Work order: Which lines of the data contain the string "will"? Copy every one.
[Opening Material for this task section]
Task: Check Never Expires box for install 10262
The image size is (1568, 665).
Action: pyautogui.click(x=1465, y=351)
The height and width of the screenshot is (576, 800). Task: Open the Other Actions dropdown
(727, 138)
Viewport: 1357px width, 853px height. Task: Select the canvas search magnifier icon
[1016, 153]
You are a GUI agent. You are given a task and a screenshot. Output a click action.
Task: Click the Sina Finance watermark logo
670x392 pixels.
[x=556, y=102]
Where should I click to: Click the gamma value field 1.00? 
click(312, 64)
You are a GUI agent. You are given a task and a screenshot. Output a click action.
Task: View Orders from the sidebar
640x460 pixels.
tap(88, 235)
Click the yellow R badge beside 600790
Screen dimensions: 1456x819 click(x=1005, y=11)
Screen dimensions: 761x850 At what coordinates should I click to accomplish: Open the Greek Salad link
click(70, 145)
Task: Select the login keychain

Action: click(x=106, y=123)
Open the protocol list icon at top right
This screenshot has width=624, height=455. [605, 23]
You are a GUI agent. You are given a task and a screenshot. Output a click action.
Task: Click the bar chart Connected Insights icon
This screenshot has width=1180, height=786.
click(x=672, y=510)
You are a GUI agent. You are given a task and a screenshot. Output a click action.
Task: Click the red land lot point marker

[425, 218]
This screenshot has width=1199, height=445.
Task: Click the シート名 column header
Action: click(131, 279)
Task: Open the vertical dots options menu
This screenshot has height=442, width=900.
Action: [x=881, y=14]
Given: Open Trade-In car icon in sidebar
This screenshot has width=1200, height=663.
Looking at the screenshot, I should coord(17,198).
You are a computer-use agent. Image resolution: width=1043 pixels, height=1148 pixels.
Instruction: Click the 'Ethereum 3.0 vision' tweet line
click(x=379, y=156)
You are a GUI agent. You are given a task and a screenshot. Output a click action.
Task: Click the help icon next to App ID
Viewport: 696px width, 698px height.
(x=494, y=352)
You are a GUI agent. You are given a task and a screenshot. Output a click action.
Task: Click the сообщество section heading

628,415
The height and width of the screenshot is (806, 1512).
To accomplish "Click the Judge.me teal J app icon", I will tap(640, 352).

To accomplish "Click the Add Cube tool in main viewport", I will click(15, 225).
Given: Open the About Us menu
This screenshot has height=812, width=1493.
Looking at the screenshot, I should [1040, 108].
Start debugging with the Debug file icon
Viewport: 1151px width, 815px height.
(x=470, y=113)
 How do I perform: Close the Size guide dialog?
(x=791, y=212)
[Closing Material for this task section]
Response to this task:
To accomplish "Click the Judge.me teal J app icon", I will tap(640, 352).
To accomplish "Click the Add Cube tool in main viewport", I will click(15, 225).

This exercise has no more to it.